Ternyata, sejarah mencatat ada lima raja lagi yg memerintah sepeninggal Prabu Jayadewata. [4] Berikut ini periodisasi penerintahan raja-raja Pajajaran pasca wafatnya Jayadewata alias
Siliwangi :
1.) Prabu Surawisesa (1521-1535)
2.) Prabu Ratu Dewata (1535-1543)
3.) Ratu Sakti (1543-1551)
4.) Prabu Nilakendra (1551-1567)
5.) Prabu Raga Mulya (1567-1579)
Pada masa pemerintahan Raga Mulya lah, tepatnya tahun 1579, Kerajaan Pajajaran mengalami kehancuran akibat serangan pasukan Kesultanan Banten yg dipimpin Maulana Yusuf. [5] Peristiwa tersebut tercatat dalam Pustaka Rajyarajya Bhumi Nusantara parwa III sarga I halaman 219, sebagai berikut :
Pajajaran sirna ing bhumi ing ekadaci cuklapaksa Wesakhamasa saharsa punjul siki ikang cakakala.
Artinya :
Pajajaran lenyap dari muka bumi tanggal 11 bagian terang bulan Wesaka tahun 1501 Saka atau tanggal 8 Mei 1579 M.

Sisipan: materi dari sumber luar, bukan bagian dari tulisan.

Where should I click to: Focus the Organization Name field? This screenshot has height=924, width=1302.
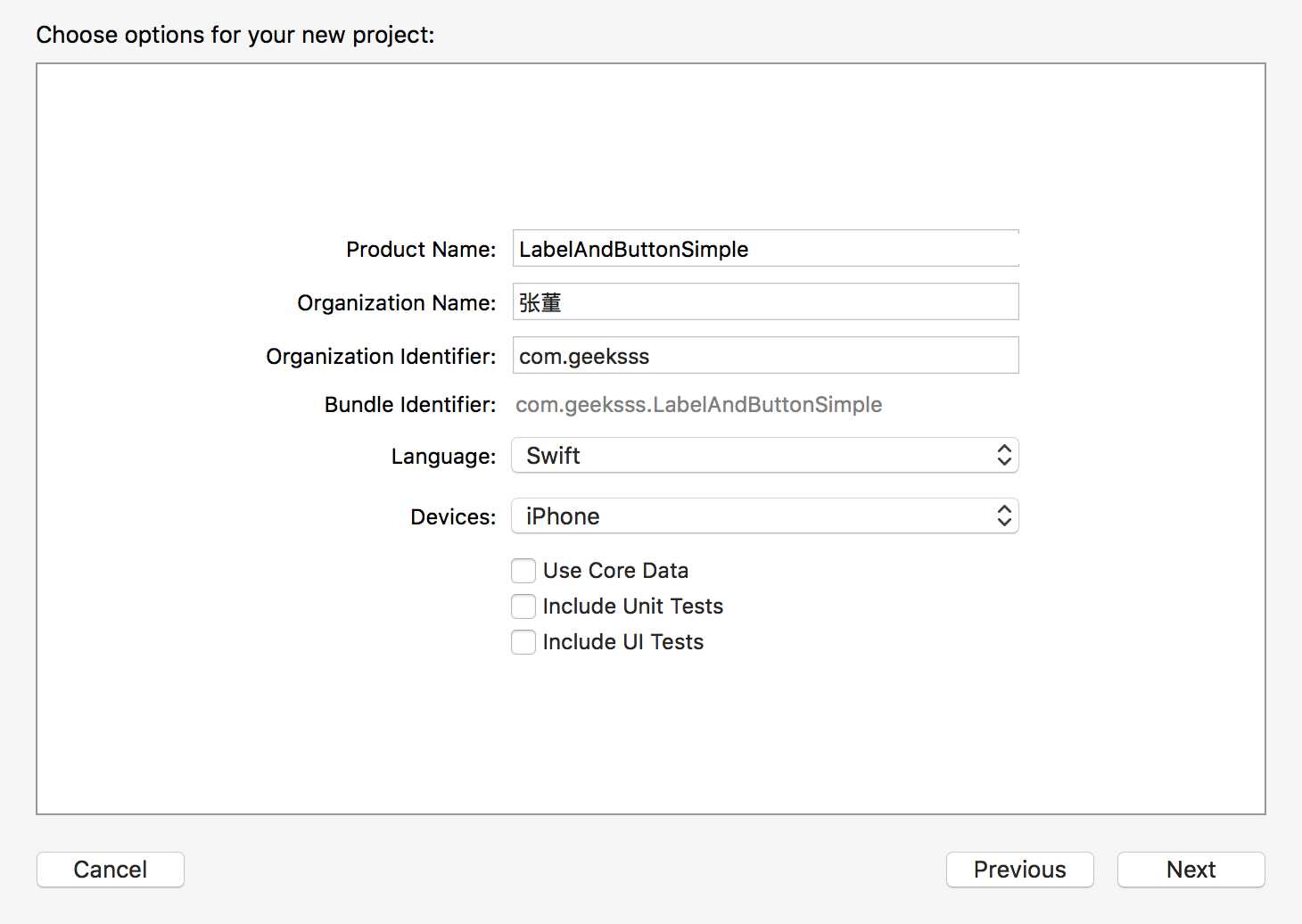click(765, 302)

Kemudian bagaimana nasib Prabu Mulya? Sumber yg sama menyatakan bahwa Prabu Raga Mulya beserta para pengikutnya yg setia tewas dalam pertempuran mempertahankan ibukota Pajajaran yg ketika itu telah berpindah ke Pulasari, kawasan Pandeglang sekarang. Fakta sejarah tersebut menunjukkan bahwa keruntuhan kerajaan Pajajaran terjadi pada tahun 1579 atau 58 tahun setelah Prabu Siliwangi wafat. Berarti Prabu Siliwangi tidak pernah mengalami keruntuhan Kerajaan yang telah dipersatukannya. Raja yg mengalami kehancuran Kerajaan Pajajaran adalah Prabu Raga Mulya yg merupakan keturunan kelima Prabu Siliwangi atau janggawareng [6] nya Prabu Siliwangi. Sementara Prabu Raga Mulya sendiri gugur dalam perang mempertahankan kedaulatan negerinya dari agresi Banten. Jadi, raja Pajajaran terakhir ini memang nga- hyang, namun bukan menjadi maung sebagaimana diyakini masyarakat Sunda selama ini melainkan gugur di medan tempur. Dari serangkaian bukti sejarah tersebut dapat disimpulkan bahwa mitos penjelmaan Prabu Siliwangi dan sisa-sisa prajurit Pajajaran menjadi harimau hanya sekedar mitos dan bukan fakta sejarah. Bila bukan fakta sejarah, darimana sebenarnya mitos maung yg selalu melekat pada kisah Siliwangi dan Pajajaran itu berasal? Pertanyaan ini dapat menemukan titik terang bila meninjau laporan ekspedisi seorang peneliti Belanda, Scipio, kepada Gubernur Jenderal VOC, Joanes Camphuijs, mengenai jejak sejarah istana Kerajaan Pajajaran di kawasan Pakuan (daerah Batutulis Bogor sekarang). Laporan penelitian yang ditulis pada tanggal 23 Desember 1687 tersebut berbunyi “dat hetselve paleijs en specialijck de verheven zitplaets van den getal tijgers bewaakt ent bewaart wort”, yang artinya: bahwa istana tersebut terutama sekali tempat duduk yg ditinggikan untuk raja “Jawa” Pajajaran
sekarang masih berkabut dan dijaga serta dirawat oleh sejumlah besar harimau. Bahkan kabarnya salah satu anggota tim ekspedisi Scipio pun menjadi korban terkaman harimau ketika sedang melakukan tugasnya. Temuan lapangan ekspedisi Scipio itu mengindikasikan bahwa kawasan Pakuan yangratusan tahun sebelumnya merupakan pusat kerajaan Pajajaran telah berubah menjadi sarang
harimau. Hal inilah yang menimbulkan mitos-mitos bernuansa mistis di kalangan penduduk sekitar Pakuan mengenai hubungan antara keberadaan harimau dan hilangnya Kerajaan Pajajaran .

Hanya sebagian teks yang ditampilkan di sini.